‘Get me a Bishop. Get me a f—ing Bishop!’ Peter Mandelson, then Labour’s political strategist, yelled these words across the floor of Labour campaign headquarters at a rare moment of crisis before the 1997 general election. Inquiries were made, soundings taken in ecclesiastical and other circles. With surprising speed, lo and behold! there emerged out of pontifical obscurity the austere figure of Richard Harries, Bishop of Oxford. The ecclesiastical potentate obligingly anathemised John Major and his works.
Ever since then the Rt Revd Harries has been reliably on hand with spiritual solace for Labour party politicians in times of trouble. When Michael Howard accused Tony Blair of bad faith over Iraq, Richard Harries confirmed his burgeoning reputation as the Lord Hutton of the Bishops’ Bench by placing the spiritual weight of the established Church behind the Prime Minister’s personal integrity.
Last week Lord Harries descended, deus ex machina, into the Labour party’s latest funding scandal. The Bishop will preside over the internal Labour inquiry, announced by Gordon Brown this week, into the circumstances which allowed Peter Abrahams, a businessman from Newcastle, to keep party donations worth £600,000 secret.
Doubtless Lord Harries, who stepped down from his Oxford see last year, has knocked about a bit. Nevertheless it is very doubtful whether anything in Lord Harries’s previous experience can have prepared him for what lies ahead.
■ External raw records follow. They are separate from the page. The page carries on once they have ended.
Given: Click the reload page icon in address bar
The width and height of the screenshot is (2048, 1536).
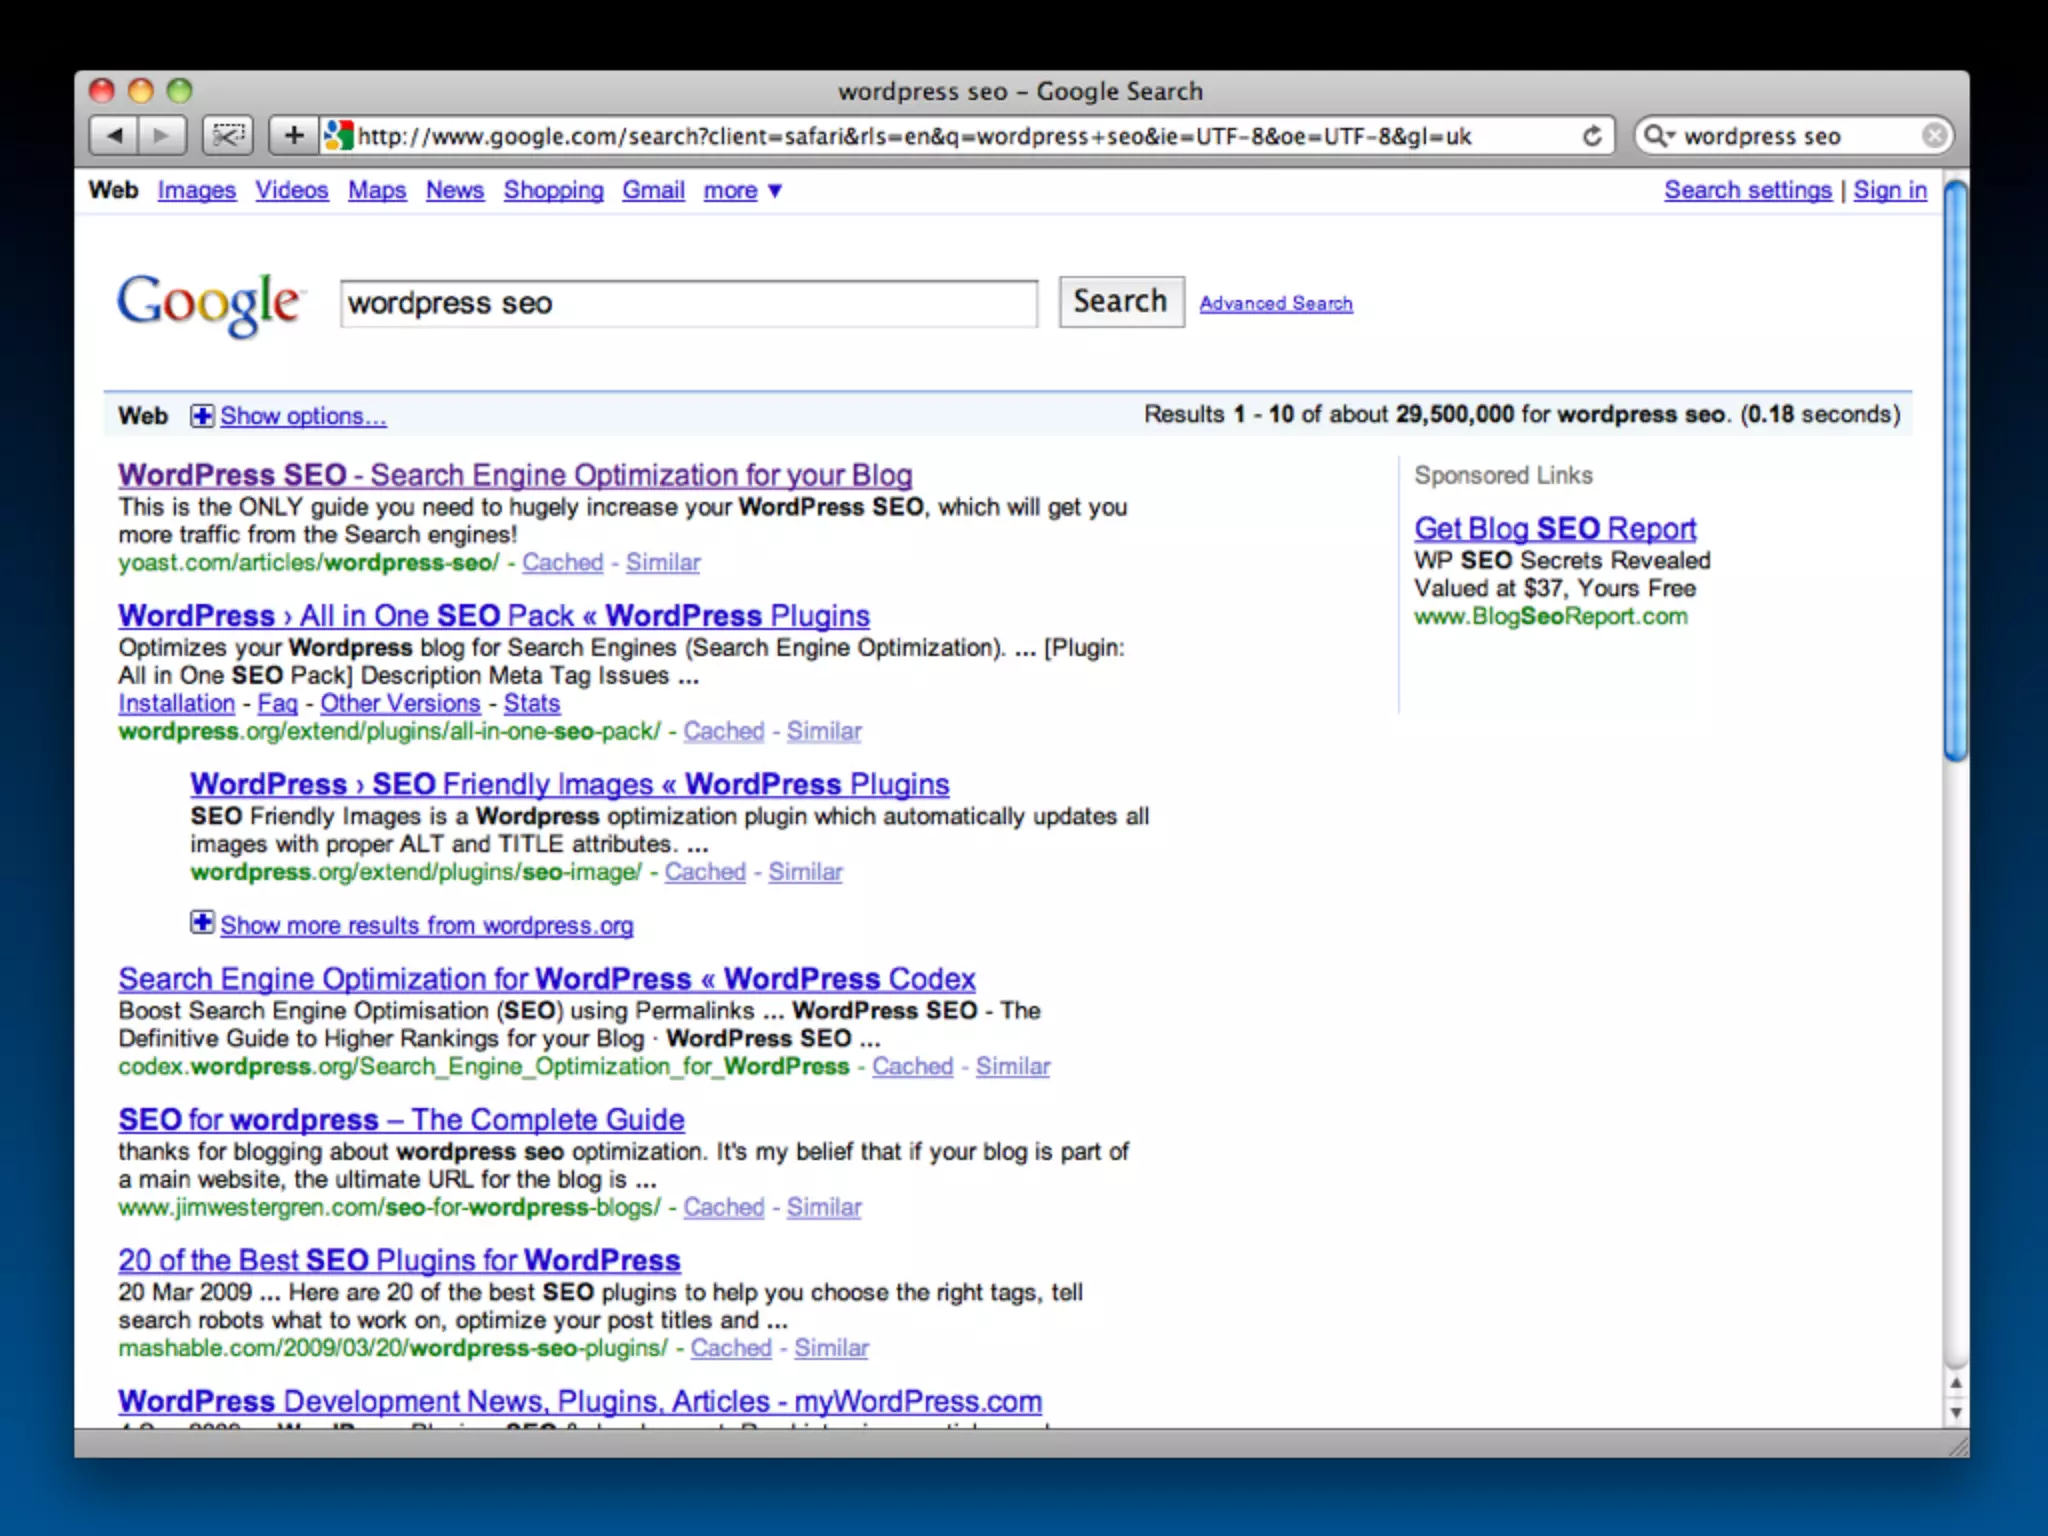Looking at the screenshot, I should click(x=1591, y=135).
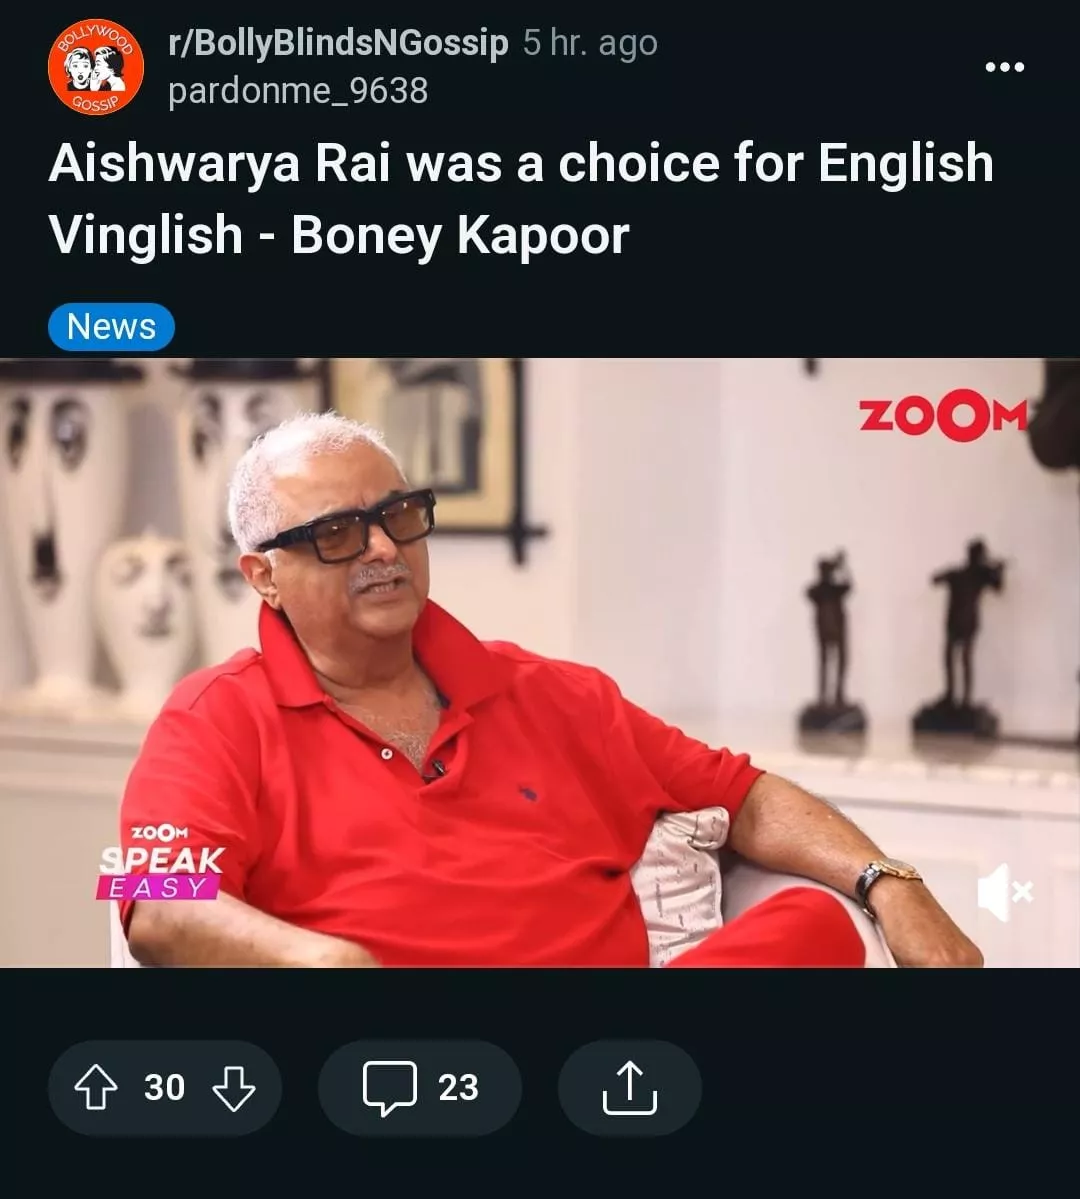This screenshot has width=1080, height=1199.
Task: Unmute the video with the speaker icon
Action: point(1004,892)
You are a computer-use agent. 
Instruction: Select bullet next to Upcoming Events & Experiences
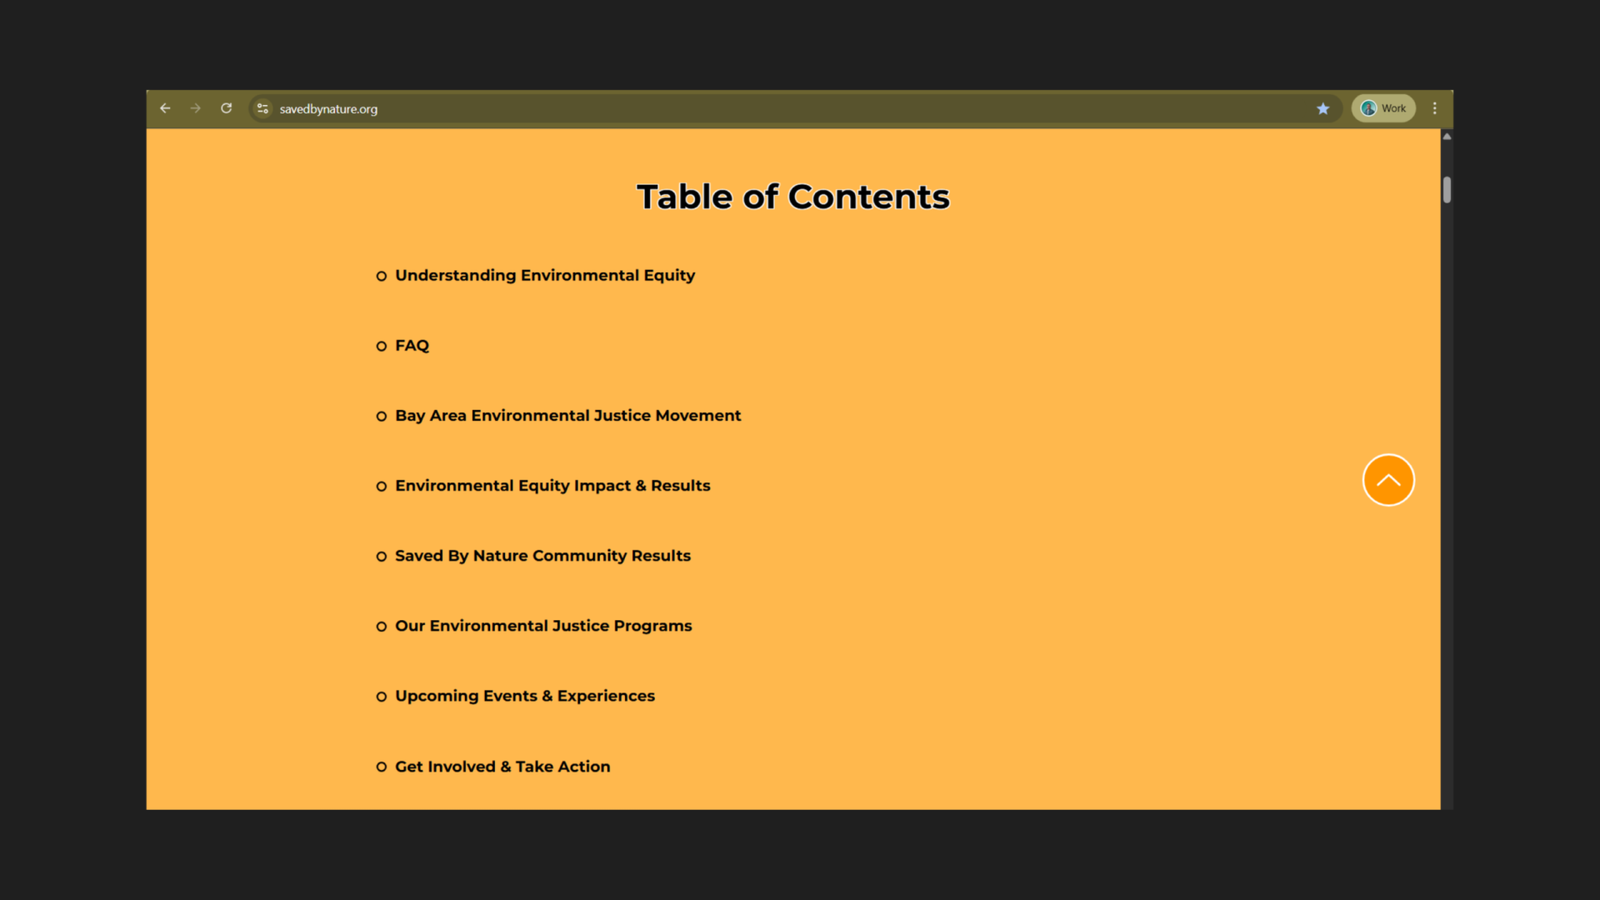[381, 696]
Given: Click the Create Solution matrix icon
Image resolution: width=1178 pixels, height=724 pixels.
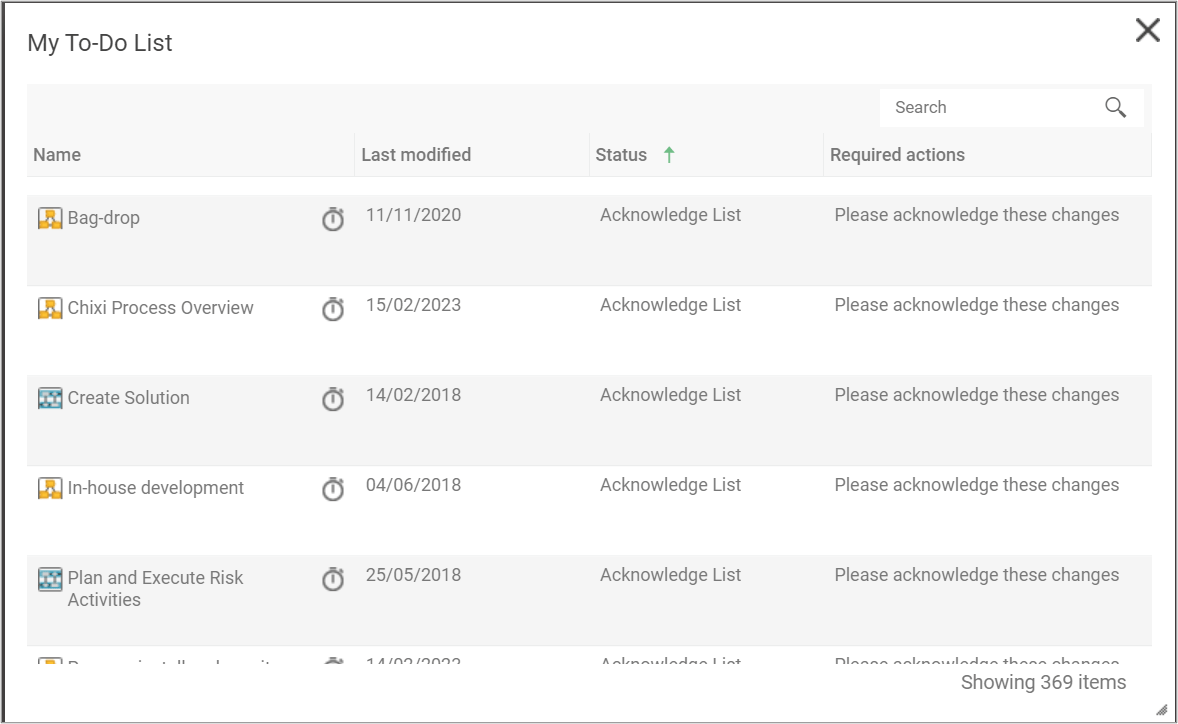Looking at the screenshot, I should pyautogui.click(x=50, y=398).
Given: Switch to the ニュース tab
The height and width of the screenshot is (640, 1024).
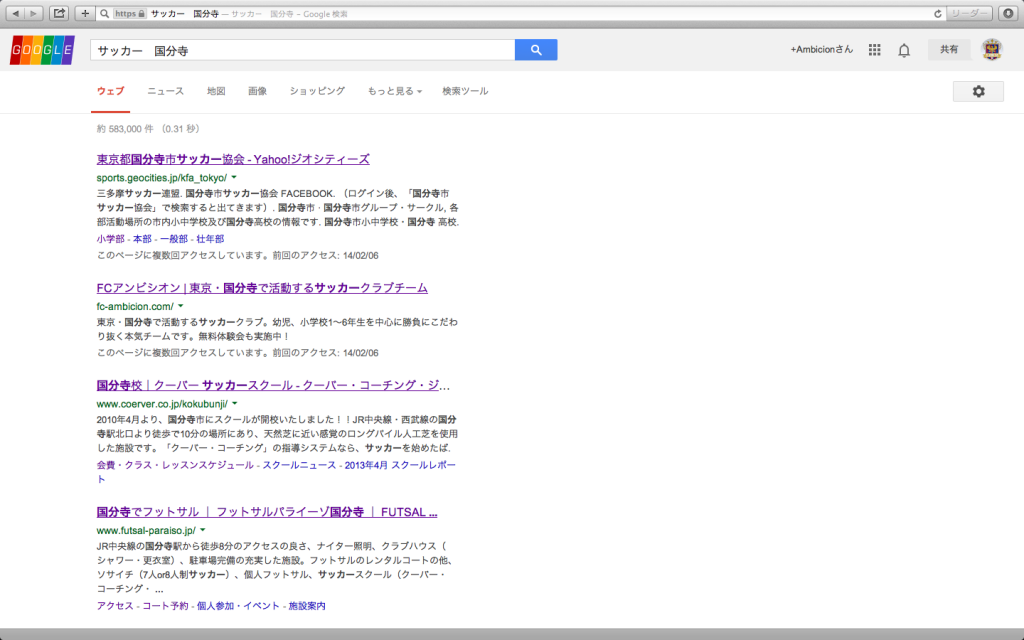Looking at the screenshot, I should [x=165, y=91].
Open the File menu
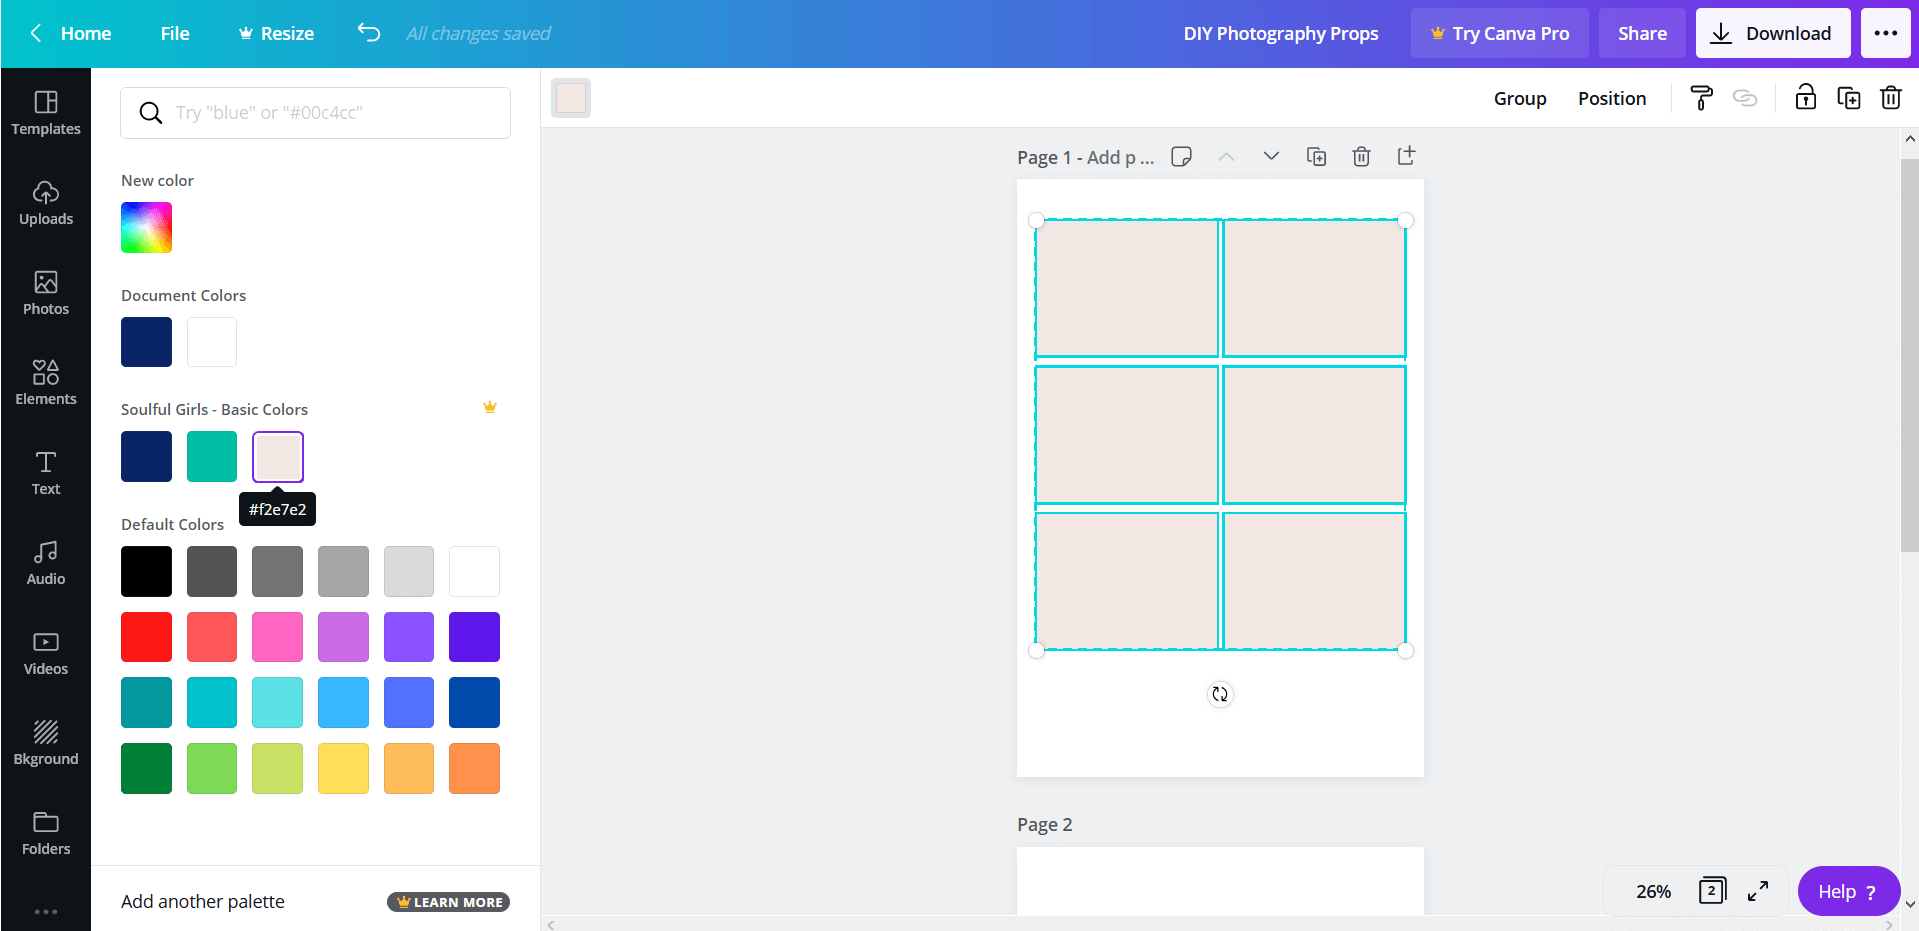The width and height of the screenshot is (1919, 931). (x=174, y=33)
He is not just dealing with a funding problem. At the heart of the matter is the financial, organisational and above all moral collapse of a once great political party. When Tony Blair and Gordon Brown seized control of Labour 13 years ago in what the former Cabinet secretary Lord Butler last week accurately described as a coup d’état, they made a deliberate decision.
Blair and Brown resolved to sever Labour’s historic connection both with the trade unions and, more striking still, with ordinary party activists.